*** DOCUMENT EXCERPT ***
Patients with dengue fever, a mosquito-borne illness that causes a severe flu-like condition, typically start out with similar symptoms, but as the disease progresses, some wind up with life-threatening infections, while others mend fine on their own. So far, it's been challenging for doctors and scientists to predict who will come down with "severe dengue," and who will walk away unscathed.
Now, in search of a solution to that problem, Purvesh Khatri, PhD, associate professor of medicine and of biomedical data science, and Shirit Einav, MD, associate professor of medicine and of microbiology and immunology, have reanalyzed previously-published dengue patient data, discovering a key set of genes whose expression can predict who will suffer severe dengue. As explained by our release:
...Khatri and Einav identified 20 genes that stood out. In all of the patients who developed severe dengue, these genes showed a specific expression pattern, or signature: Seventeen were underexpressed, whereas three were overactive.
A paper detailing the scientists' findings was published in Cell Reports. Khatri and Einav are the senior authors. Postdoctoral scholar Makeda Robinson, PhD, and former research associate Timothy Sweeny, MD, PhD, share lead authorship.
Currently, doctors trying to predict cases of severe dengue cases must wait until certain telltale symptoms arise, but those only emerge later in the disease's progression, and by that time, dengue treatments are not as effective. Khatri and Einav's technique allows doctors to take blood samples as soon as the patient starts showing symptoms and predicts dengue severity with about 80 percent accuracy.
*** End of DOCUMENT EXCERPT ***
*** SOURCE DATA ***
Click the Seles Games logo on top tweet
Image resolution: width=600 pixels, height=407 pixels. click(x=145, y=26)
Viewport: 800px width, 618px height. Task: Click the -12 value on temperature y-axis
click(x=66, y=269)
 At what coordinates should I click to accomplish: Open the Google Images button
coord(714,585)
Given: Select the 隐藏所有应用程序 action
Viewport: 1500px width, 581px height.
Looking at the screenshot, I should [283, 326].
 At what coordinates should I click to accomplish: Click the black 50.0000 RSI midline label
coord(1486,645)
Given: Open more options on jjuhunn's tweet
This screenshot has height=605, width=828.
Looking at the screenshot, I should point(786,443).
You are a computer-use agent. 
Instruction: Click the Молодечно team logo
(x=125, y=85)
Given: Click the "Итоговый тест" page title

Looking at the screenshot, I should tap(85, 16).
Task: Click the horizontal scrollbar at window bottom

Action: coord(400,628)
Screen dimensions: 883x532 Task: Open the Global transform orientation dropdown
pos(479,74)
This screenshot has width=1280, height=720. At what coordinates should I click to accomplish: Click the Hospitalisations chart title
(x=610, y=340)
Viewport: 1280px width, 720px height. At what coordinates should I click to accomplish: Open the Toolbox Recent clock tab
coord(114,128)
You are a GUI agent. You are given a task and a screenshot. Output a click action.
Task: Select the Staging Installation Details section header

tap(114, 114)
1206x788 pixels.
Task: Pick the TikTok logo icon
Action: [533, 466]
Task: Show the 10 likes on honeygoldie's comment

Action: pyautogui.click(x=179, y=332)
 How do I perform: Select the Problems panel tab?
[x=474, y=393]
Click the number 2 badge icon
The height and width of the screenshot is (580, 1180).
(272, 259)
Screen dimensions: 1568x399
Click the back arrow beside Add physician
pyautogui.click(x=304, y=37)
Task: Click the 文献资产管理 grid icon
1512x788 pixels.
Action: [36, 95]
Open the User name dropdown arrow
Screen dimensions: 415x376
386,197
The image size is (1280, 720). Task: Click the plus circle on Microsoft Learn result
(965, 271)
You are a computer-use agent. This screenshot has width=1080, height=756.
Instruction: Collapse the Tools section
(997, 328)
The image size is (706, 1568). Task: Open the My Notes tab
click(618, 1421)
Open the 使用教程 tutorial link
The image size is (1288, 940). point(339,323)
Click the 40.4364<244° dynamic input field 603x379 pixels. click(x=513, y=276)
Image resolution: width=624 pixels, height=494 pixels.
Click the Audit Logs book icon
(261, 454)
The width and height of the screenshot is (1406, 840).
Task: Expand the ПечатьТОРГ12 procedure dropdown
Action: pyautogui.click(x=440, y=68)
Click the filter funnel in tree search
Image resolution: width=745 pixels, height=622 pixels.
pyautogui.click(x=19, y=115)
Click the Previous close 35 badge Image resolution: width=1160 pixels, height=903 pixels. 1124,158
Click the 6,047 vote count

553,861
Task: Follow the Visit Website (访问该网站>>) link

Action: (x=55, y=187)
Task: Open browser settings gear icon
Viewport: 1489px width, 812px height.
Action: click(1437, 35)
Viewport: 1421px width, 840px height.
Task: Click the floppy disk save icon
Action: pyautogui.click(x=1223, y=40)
*** End of SOURCE DATA ***
• _DIRECTIONS_:
(a) Answer each question from the dengue article, one per line: (i) How many genes did Khatri and Einav identify? (ii) In which journal was the paper published? (iii) With about what accuracy does their technique predict dengue severity?
(b) Reproduce the dengue article between "Now, in search" and "three were overactive.", inclusive, swapping "genes" for "transcripts".
(c) Extend the dengue article with a passage that picks up after its final sentence.

• _ANSWERS BY ITEM NUMBER_:
(a)
(i) 20 genes
(ii) Cell Reports
(iii) About 80 percent

(b)
Now, in search of a solution to that problem, Purvesh Khatri, PhD, associate professor of medicine and of biomedical data science, and Shirit Einav, MD, associate professor of medicine and of microbiology and immunology, have reanalyzed previously-published dengue patient data, discovering a key set of transcripts whose expression can predict who will suffer severe dengue. As explained by our release:
...Khatri and Einav identified 20 transcripts that stood out. In all of the patients who developed severe dengue, these transcripts showed a specific expression pattern, or signature: Seventeen were underexpressed, whereas three were overactive.

(c)
Importantly, when testing the efficacy of their gene predictors, all patients who did develop severe dengue were accurately predicted to do so, although there were a handful of patients predicted develop severe dengue, who did not. In the future, they plan to continue to test their gene set in larger population sizes, as well as elucidate the mechanism behind the genes' predictive power.
Einav explains in the release:
'With a larger cohort, there’s also an opportunity to refine the signature; we could potentially bring down the number of genes,' Einav said. 'There’s no perfect test, but we’re encouraged by these numbers, and this is already performing better than the current standard of care.'
It’s likewise possible that the genes could serve as a basis for a targeted therapy for dengue, Einav said — but that’s far on the horizon. For now, the researchers are starting to pursue the mechanisms behind these 20 genes, trying to understand why they seem to foretell the fate of dengue patients.